¿Es posible pensarse en la política?

De manera sencilla, pero a la vez rigurosamente poética, Jean-Pierre Vernant escribió que Atenas se pensaba a sí misma en la tragedia. Con estas palabras, el famoso helenista desplazaba el foco de la representación al de la creación, articulando ambas en una interpretación tan novedosa como certera. Decenas de años de estudio y reflexión se venían a concentrar en esta atractiva fórmula.
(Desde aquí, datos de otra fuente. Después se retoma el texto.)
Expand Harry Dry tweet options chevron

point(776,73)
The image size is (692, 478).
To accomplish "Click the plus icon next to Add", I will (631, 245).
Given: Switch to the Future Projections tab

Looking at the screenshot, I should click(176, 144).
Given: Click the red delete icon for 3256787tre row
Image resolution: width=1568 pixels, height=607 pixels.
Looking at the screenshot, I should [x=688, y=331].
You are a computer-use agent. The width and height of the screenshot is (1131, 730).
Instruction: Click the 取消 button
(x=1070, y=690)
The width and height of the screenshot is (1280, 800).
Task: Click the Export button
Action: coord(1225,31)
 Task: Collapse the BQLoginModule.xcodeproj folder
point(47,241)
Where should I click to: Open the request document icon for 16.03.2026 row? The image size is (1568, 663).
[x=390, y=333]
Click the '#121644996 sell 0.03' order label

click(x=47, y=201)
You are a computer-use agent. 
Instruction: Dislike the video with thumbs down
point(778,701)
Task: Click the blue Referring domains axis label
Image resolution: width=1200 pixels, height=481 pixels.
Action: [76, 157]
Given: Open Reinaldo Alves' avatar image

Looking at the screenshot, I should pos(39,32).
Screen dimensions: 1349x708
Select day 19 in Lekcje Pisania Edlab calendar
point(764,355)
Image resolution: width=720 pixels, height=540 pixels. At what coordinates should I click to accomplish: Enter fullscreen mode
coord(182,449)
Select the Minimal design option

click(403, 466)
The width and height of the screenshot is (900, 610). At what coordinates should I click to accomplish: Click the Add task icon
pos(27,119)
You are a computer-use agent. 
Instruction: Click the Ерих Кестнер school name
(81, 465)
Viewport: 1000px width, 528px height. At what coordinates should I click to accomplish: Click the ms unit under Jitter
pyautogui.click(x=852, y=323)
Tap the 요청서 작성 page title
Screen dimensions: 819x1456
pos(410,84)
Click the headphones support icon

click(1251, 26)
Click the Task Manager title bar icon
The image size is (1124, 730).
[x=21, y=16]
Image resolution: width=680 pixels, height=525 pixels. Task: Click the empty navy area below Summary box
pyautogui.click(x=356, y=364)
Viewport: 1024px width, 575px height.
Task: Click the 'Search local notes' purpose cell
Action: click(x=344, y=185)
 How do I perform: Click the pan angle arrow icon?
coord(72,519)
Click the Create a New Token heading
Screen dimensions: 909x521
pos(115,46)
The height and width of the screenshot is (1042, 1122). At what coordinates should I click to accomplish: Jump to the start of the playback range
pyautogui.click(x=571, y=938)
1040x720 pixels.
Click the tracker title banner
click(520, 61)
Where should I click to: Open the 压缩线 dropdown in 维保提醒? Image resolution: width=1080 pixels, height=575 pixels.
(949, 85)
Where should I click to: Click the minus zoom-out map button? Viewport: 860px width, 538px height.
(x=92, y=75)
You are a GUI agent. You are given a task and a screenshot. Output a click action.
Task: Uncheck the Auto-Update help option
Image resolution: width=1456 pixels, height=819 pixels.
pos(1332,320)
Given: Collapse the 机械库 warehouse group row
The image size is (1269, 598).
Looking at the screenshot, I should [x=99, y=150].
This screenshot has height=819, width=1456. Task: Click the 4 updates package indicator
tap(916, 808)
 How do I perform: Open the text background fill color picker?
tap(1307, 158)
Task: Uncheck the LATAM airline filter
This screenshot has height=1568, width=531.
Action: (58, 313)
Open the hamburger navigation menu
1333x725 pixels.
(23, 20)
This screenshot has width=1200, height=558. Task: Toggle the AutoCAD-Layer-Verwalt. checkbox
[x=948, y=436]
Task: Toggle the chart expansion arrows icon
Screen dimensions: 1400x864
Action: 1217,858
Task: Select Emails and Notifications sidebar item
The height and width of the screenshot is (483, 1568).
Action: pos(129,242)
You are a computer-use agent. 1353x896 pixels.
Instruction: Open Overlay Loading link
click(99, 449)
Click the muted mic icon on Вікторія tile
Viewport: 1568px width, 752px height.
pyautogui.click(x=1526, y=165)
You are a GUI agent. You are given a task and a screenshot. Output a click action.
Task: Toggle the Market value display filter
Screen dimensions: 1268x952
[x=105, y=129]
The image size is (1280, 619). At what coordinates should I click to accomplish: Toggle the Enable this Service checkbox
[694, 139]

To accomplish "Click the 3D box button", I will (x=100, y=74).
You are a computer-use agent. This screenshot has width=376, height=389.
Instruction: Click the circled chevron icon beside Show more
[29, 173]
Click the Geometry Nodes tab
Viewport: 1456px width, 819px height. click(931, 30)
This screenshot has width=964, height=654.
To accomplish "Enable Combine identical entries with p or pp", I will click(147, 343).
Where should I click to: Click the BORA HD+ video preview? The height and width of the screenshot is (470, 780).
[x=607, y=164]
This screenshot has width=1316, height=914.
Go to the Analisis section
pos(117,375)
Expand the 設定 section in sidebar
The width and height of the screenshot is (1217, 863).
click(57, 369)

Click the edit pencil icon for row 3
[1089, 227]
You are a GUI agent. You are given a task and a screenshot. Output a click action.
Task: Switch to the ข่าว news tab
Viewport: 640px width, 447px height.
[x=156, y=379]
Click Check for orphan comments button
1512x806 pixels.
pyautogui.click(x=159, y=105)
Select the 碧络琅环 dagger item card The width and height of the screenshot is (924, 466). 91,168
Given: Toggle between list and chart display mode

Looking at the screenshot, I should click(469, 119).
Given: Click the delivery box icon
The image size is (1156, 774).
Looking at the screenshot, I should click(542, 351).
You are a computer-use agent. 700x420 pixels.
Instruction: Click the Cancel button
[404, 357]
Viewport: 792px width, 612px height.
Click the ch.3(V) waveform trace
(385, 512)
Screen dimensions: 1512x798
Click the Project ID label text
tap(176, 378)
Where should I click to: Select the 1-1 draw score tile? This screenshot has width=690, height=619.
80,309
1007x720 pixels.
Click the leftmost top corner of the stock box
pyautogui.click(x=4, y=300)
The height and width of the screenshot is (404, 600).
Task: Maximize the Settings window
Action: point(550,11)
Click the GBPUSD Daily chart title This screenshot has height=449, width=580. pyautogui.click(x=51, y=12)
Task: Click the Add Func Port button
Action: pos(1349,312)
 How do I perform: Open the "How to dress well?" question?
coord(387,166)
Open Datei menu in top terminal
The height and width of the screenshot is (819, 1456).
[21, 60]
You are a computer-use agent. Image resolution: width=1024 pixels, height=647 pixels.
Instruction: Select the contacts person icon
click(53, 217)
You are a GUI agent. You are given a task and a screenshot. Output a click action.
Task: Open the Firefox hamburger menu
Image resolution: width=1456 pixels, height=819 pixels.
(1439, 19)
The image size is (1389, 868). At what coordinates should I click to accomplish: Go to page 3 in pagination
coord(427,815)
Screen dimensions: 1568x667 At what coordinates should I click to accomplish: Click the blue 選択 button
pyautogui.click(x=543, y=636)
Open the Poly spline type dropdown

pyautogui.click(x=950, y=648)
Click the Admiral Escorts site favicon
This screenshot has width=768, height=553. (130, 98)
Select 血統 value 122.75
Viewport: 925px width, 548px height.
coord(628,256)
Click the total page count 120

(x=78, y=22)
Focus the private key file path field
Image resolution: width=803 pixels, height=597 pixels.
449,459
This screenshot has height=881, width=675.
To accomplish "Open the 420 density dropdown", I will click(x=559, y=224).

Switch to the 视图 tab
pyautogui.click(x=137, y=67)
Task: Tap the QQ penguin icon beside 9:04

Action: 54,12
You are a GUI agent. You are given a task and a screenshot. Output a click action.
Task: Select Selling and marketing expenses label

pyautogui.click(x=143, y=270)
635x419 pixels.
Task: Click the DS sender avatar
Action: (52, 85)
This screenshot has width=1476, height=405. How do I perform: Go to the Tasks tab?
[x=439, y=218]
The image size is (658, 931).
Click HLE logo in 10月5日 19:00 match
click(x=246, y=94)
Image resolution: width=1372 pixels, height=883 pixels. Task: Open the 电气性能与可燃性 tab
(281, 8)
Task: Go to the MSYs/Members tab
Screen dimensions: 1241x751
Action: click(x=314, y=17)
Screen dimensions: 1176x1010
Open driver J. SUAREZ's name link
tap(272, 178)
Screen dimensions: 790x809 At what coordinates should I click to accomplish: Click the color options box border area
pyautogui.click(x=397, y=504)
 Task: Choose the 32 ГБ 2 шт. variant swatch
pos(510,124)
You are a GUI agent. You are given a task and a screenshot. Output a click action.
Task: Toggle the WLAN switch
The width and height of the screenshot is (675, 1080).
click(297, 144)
Pero, ¿a qué alude?, ¿qué posibilidad abre ese pensarse a sí misma en la tragedia, que coloca a la ciudad como sujeto activo de su propio experimento de sí? ¿Cómo pudo desbordar el dominio cultural hasta convertirse en motor de su ser cívico y político? ¿Y en qué medida podría concernirnos a nosotros hoy, consumidores algo saciados ya de su legado? ¿Qué paralelismo nos sugiere entre aquellos actores de su tiempo y nosotros, plácidos espectadores, que viene a sacudir violentamente nuestra butaca?

Intentemos primero adentrarnos en su misterio. La lectura que ofrece Vernant abre nuestra mente a otra sensibilidad, nos vuelve porosos a un juego de relaciones, a su complejidad. Enseguida deducimos que no se refiere a lo tantas veces repetido, que la polis griega hubiera inventado el marco apropiado para representarse, un teatro donde exhibir el empuje de su civilización. Tampoco parece referirse a que unos cuantos autores –Esquilo, Sófocles, Eurípides– hubieran trabajado como nadie antes los conflictos del alma en la colectividad, desarrollando un arte nuevo que se revertía en directo sobre la misma. No es eso, o no sólo eso. La metáfora del espejo, esto es, del autor que coloca su obra frente a un auditorio para que se reconozca en ella, no nos vale, es insuficiente. La fórmula de Vernant moviliza otro tipo de comprensión. Su giro lingüístico lee la emergencia de un sujeto colectivo. En aquel cambio de época que supuso el abandono del ordenamiento mítico de antaño, y que se hacía con toda la ambigüedad imaginable debido a la nostalgia por los valores perdidos, la Atenas del periodo clásico había inventado otra escena donde crearse, el lugar simbólico donde madurar delante de sus ciudadanos sus conflictos éticos, políticos y jurídicos que la rasgaban de arriba abajo. En esa urgencia, Atenas había encontrado el medio de interpretarse a sí misma, de trabajar su trauma.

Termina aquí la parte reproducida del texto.